Por qué el nacimiento del hijo de Piqué y Shakira no es una noticia deportiva
Fuente:AP

No sabemos cuando fue el entierro, ni siquiera nos lo anunciaron ni nos avisaron de que tal hecho llegaría a suceder. Solo nos gustaban los deportes y por eso nos reuníamos, día tras día, en las páginas de un periódico que nos contaba las aventuras de nuestros héroes sobre los terrenos de juego.  Ellos eran el reflejo de un éxito que muchas veces no podíamos encontrar en otras partes de nuestra vida, pero bastaba con un gol, con tres pases seguidos o una floritura preciosista para recordarnos por qué estábamos allí, observándoles. Nos gustaba el juego, y por eso dedicábamos unas horas determinadas a informarnos, a leer si nuestro ídolo jugaría aquí o allí, una historia personal de superación por aquí, u otra del reflejo social que pueden tener los movimientos de un balón en tierras destruidas por la codicia humana. El deporte era de los últimos reductos donde, semana tras semana podíamos soñar, por un instante, que éramos los mejores. Y la lectura de aquellas hazañas en los periódicos podían recordarnos esa sensación durante días.

Había plumas que podían pintarnos de nuevo esos cuadros, había opiniones que nos hacían ver las cosas de otra manera, ciertos debates sobre si el sistema del entrenador era demasiado defensivo o si era práctico teniendo en cuenta los jugadores de los que disponía. Éramos de fútbol, pero nos gustaba esa sensación inigualable de superación, esfuerzo, intensidad, una mezcla de emociones en un tiempo determinado que frenan en seco con el pitido final de un tiempo estipulado. Nos gustaba el balompié, pero eso no significaba que no pudiéramos sentir lo mismo con las canastas de Jordan, un golpe franco de Iker Romero o un medido drop de Wilkinson. Éramos felices con aquella pequeña parcela que teníamos reservada, cuyos detalles, dimes y diretes eran tratados en esa prensa que respetaba a esos personajes de ensueño tanto como nosotros.
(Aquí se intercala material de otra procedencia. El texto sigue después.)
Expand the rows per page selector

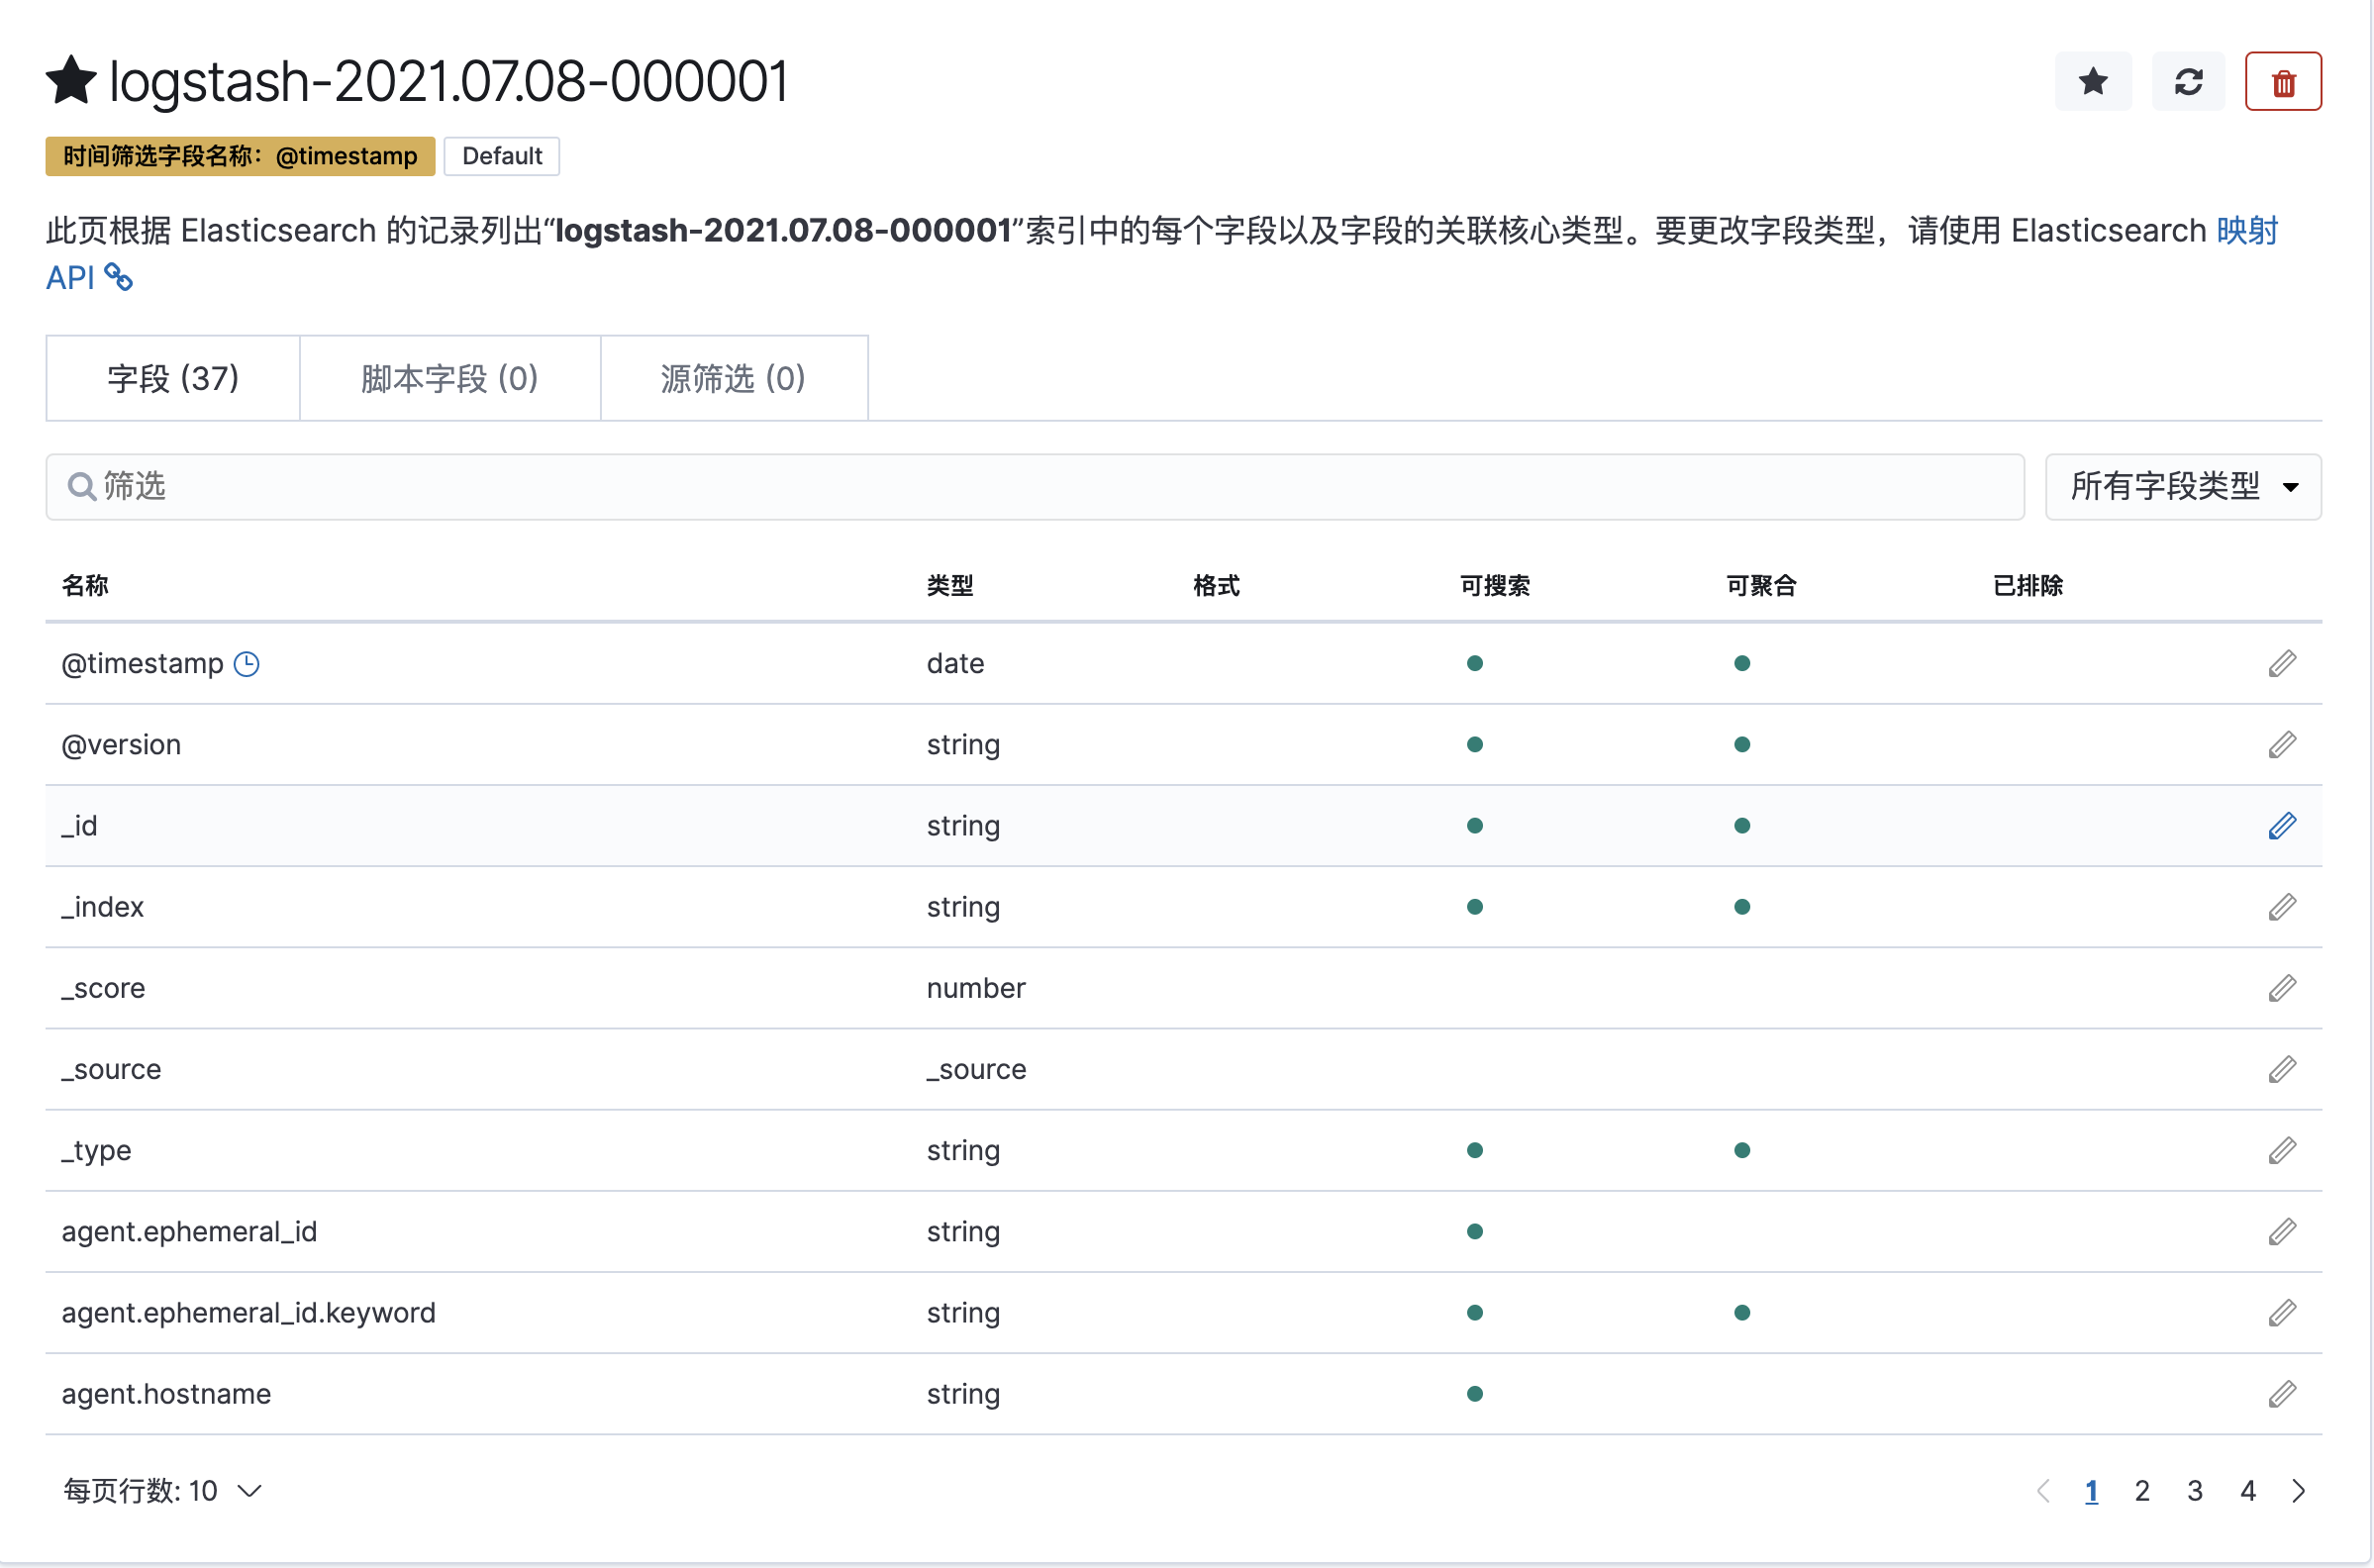point(162,1491)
Éramos felices con eso, hasta que llegaron ellos. No entendían nada, pese a que afirmaban habernos estudiado. Dijeron que era lo que nos gustaba, que los resultados eran los que importaban, aunque fueran los suyos, no los del deporte. No importaba el camino ni el detalle, sino el fin, su fin. Decidieron que no había otro camino, y que esta sería su solución. Eran dioses y estaban por encima de todos nosotros y de nuestro amor por la práctica deportiva. Incluso se erigían como jueces de ese mundo que antaño solo pertenecía a los deportistas. Raptaron nuestra afición mientras querían ser vistos como profesionales serios. Trataban temas vulgares como si fueran asuntos de estado, no importaba lo absurdos que estos pudieran llegar a ser. El deporte era su propiedad, el fútbol su gallina de los huevos de oro y los futbolistas, sus particulares mecenas de visitas, ventas y beneficios. Descubrieron que había vida más allá de los terrenos de juego, pero no para contarnos de nuevo aquellos cuentos que, en las ondas de esa mágica radio o ese papel raído por el viento, bajo la luz de una lámpara o el viento en una estación de autobús, nos sacaban una sonrisa.
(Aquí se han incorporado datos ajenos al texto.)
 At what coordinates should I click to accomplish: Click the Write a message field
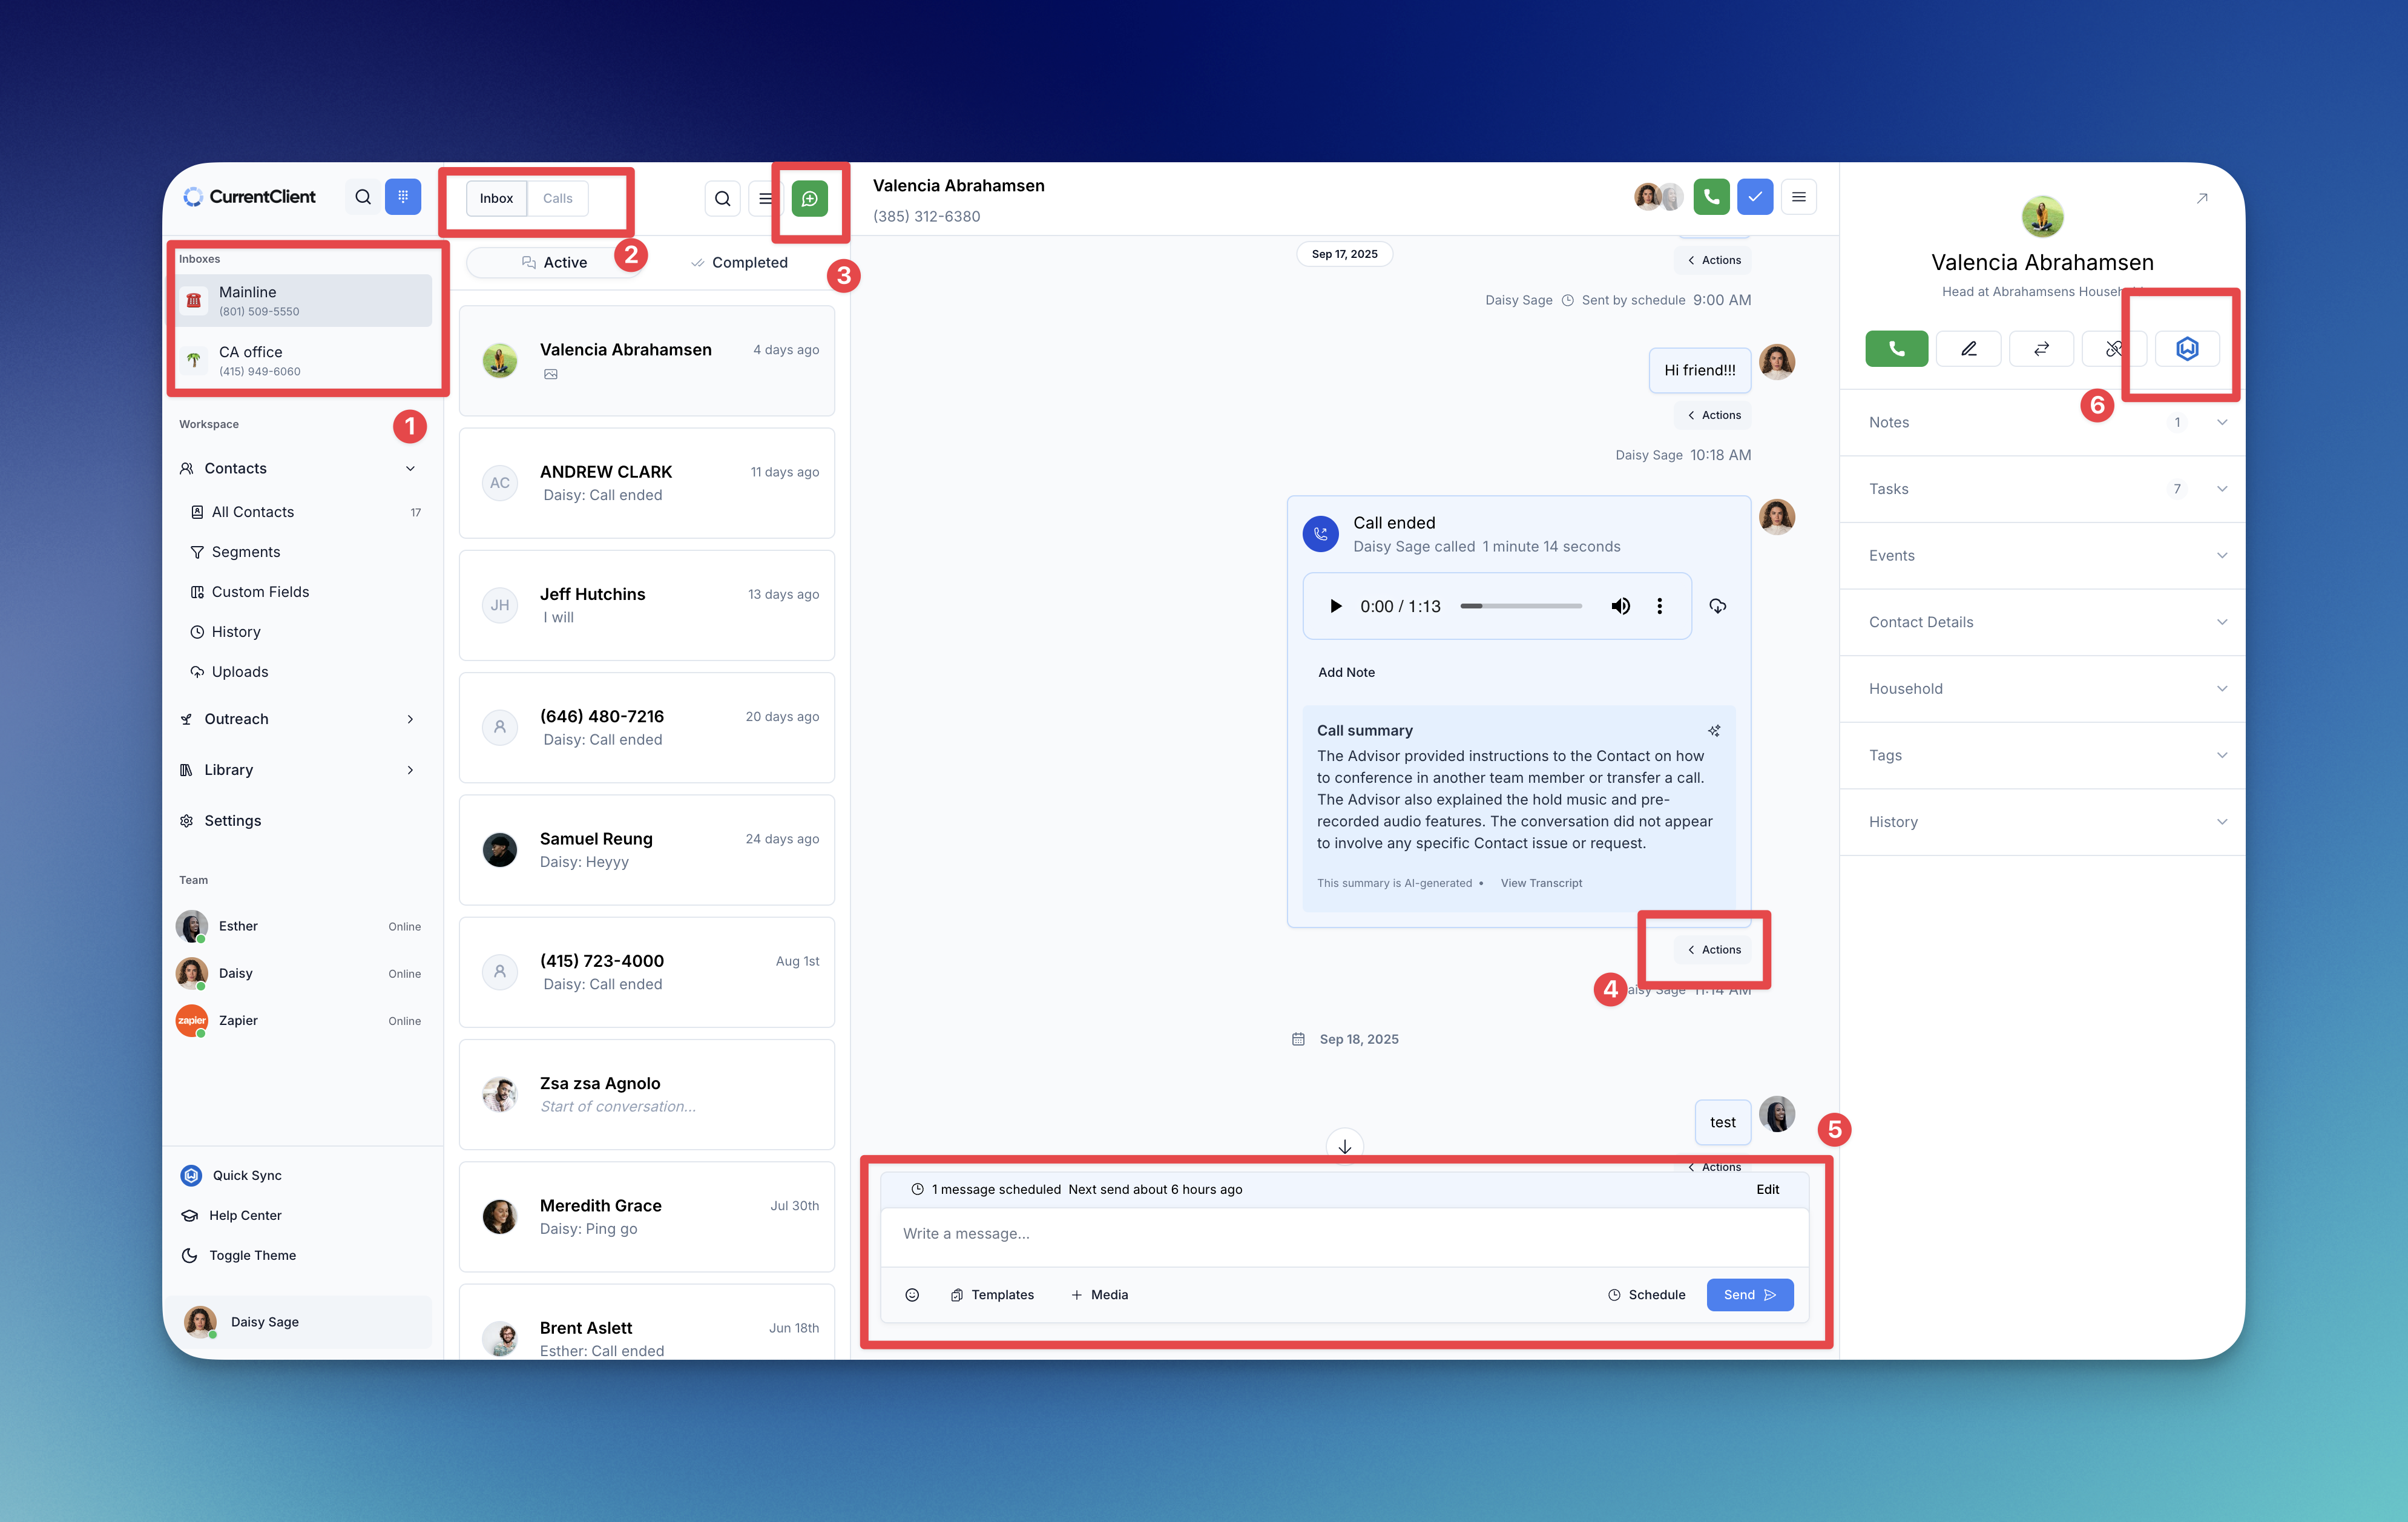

Eso ya no servía para nada. Vida privada, detalles escabrosos, peinados, nacimientos y separaciones, relaciones amorosas y coqueteos en un motel de carretera. Prostituida la deontología del oficio y violadas nuestras intenciones llegamos a tocar fondo, ese fondo donde hacer lo correcto es poético, y seguir la muchedumbre sin dudarlo es lo habitual, aquello lógico. Entre tertulias de bar disfrazadas de telediario, macarras vestidos de periodistas contándonos su verdad como si no hubiera mañana y, para colmar el vaso, el diario rosa continuado de una vida sin frenos, alejada de un mundo real que se derrumba bajo los mismos principios de la compra-venta, los que facilitaron ese hurto de un divino tesoro que habíamos amado tanto.
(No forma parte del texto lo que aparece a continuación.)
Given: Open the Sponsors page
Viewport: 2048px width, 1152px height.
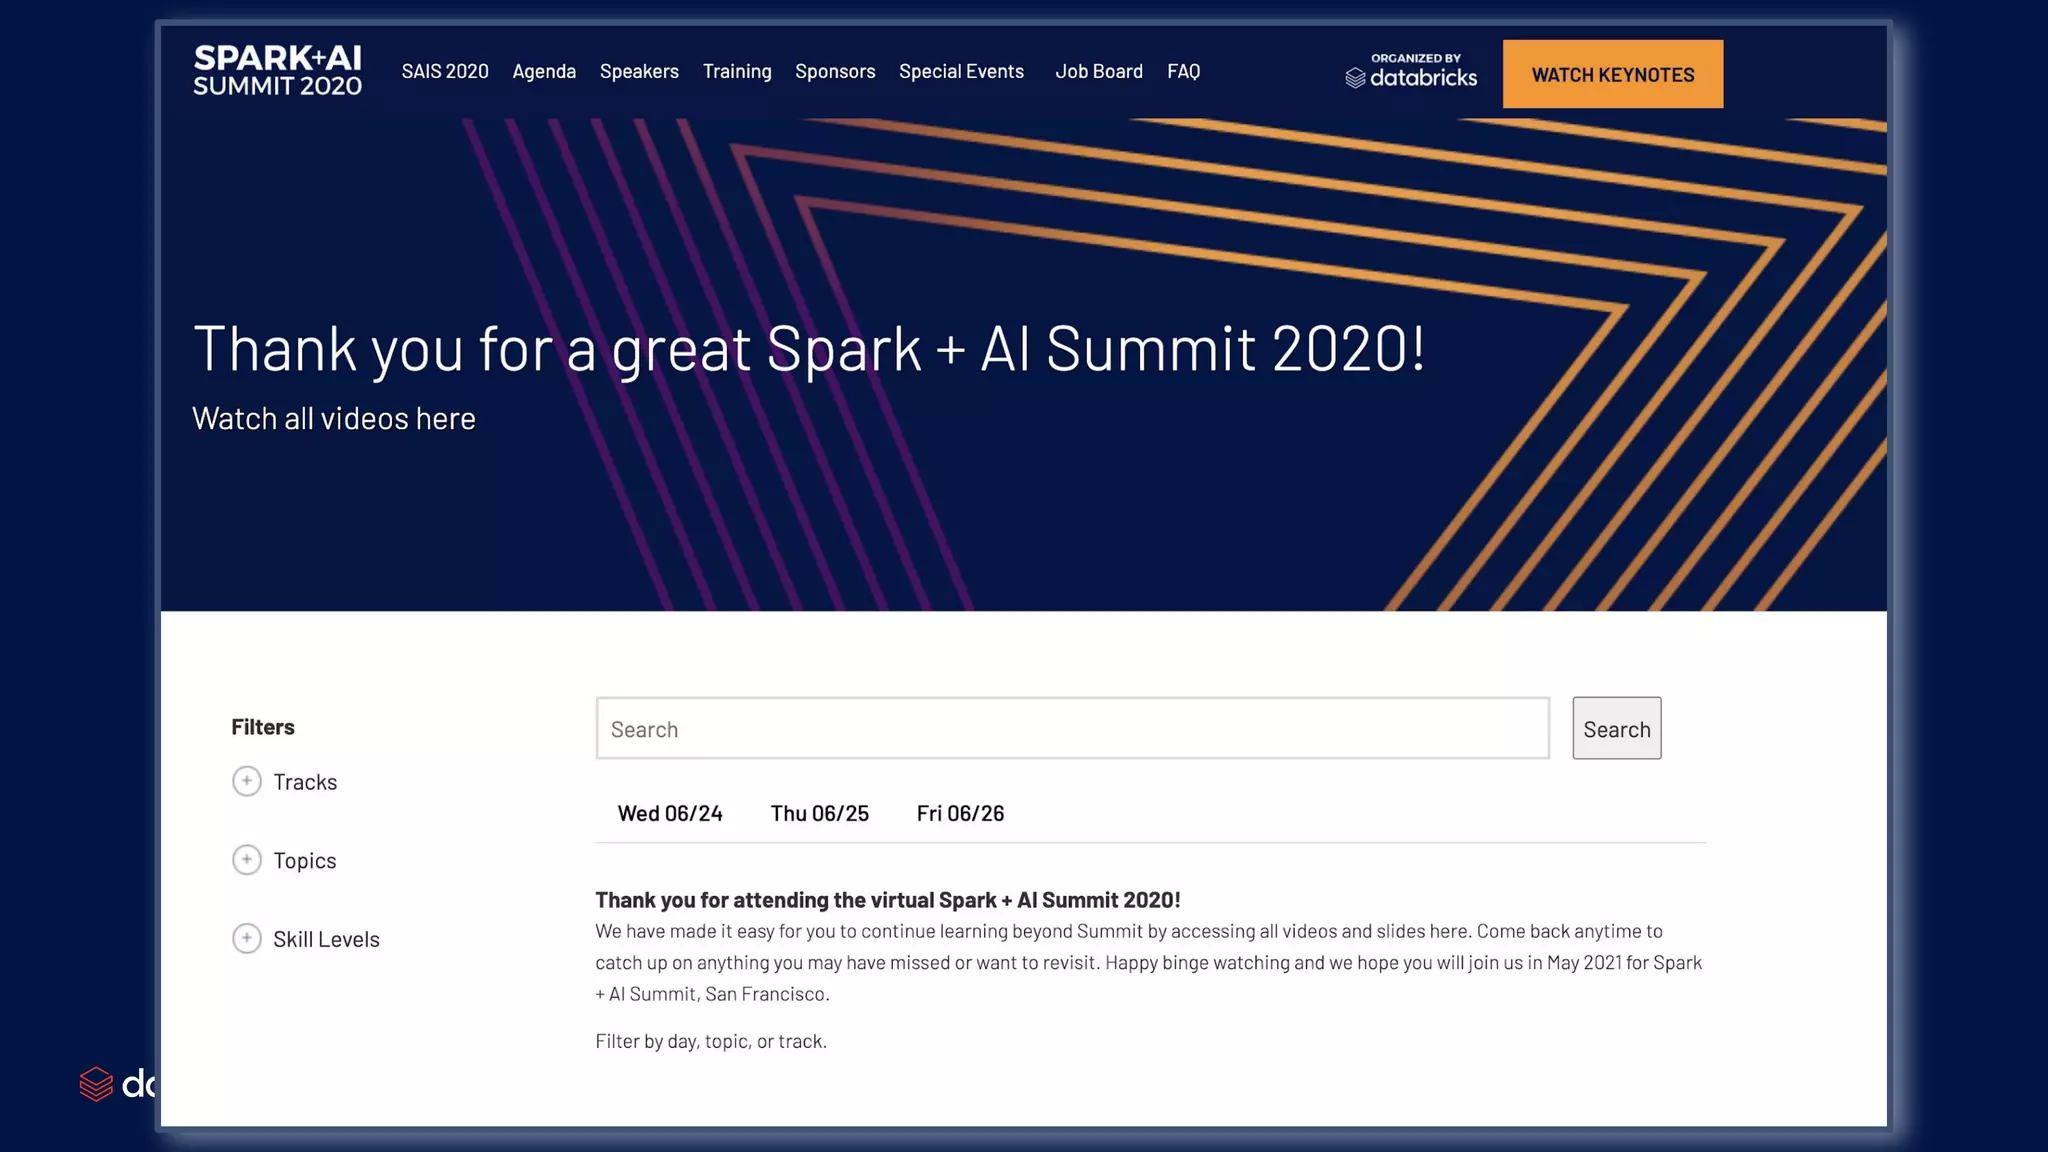Looking at the screenshot, I should (835, 71).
No es novedad ni flor de un día, era más bien esperado, otros textos de ese tipo no nos sorprenderían. La sinrazón ya es modo de vida. El fiel lector ya no es cliente, es número, las nuevas redes no son oportunidad ni cambio, sino perpetuación de un sistema que no sabe reinventarse. Sistema que puede cambiar formato, textura y letra, pero cuya mediocridad se percibe en un alma inexistente, incolora y cegada por el capital. Y nosotros decimos no. No creemos que el nacimiento de un niño sea noticia, más allá de la alegría que eso represente para los padres y familiares. Eso no es deporte, no es lo que tanto amábamos, no nos hace levantar de la silla, ni nos hace felices, ni nos pone la carne de gallina. Preferimos a ese deportista, galán con el balón, que sube valientemente hacia el medio del campo organizando los ataques de su equipo, queremos ver a ese imponente central, rematando un córner con el mismo ímpetu y hambre de triunfo que tenía cuando era un niño en la Masia.

No nos importa su vida, y en un contexto como el actual, donde la miseria es rutina en tantos lugares, banalizar la información y frivolizar el periodismo es el último paso, el único que queda para hacer que la batalla contra el pensamiento único y la manipulación de los ciudadanos esté perdida. Es por eso que, con una mezcla de tozudez en nuestra postura y rabia por un mundo que ya nos ha dejado atrás, miramos impasibles, una vez más, otro día donde se enterró al periodismo deportivo.